Bu hem artık futboldan nefret eder hale gelen Trabzonsporluları yeniden umutlandırıp sahalara döndürdü, hem de kendisini hiç seyretmemiş gençlerin sağdan , soldan duydukları doğru yanlış hikayelerle kafalarında oluşturdukları hiç te iyi olmayan Şenol Güneş imajını yıktı.

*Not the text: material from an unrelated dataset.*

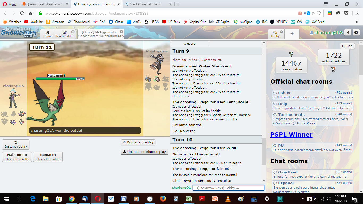Expand the bookmarks bar overflow chevron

Sonuçta artık Allah'ın lütfu kaleci Uğurcan’ın kaptanlığında,
Türk futbol tarihinde müstesna yerlerini mutlaka alacak olan büyük ustalar Nwakaeme ile Visca’nın önderliğinde,
Her maç aşama kaydeden başta Baatagov ,hatta Lunstram’ıyla,
Böyle giderse açıklanacak ilk milli kadroda yeniden yer bulacak Ozan’ıyla ,
Yürüdüğü maçta bile gol atabilen Banza’sıyla
Ve ara dönemde gelecek 2-3 isabetli transferle bu sezon Türkiye Kupası ile Avrupa hedefini zorlayacak ama önümüzdeki sezonda da zirveye oynayacak bir Trabzonspor artık yola çıktı.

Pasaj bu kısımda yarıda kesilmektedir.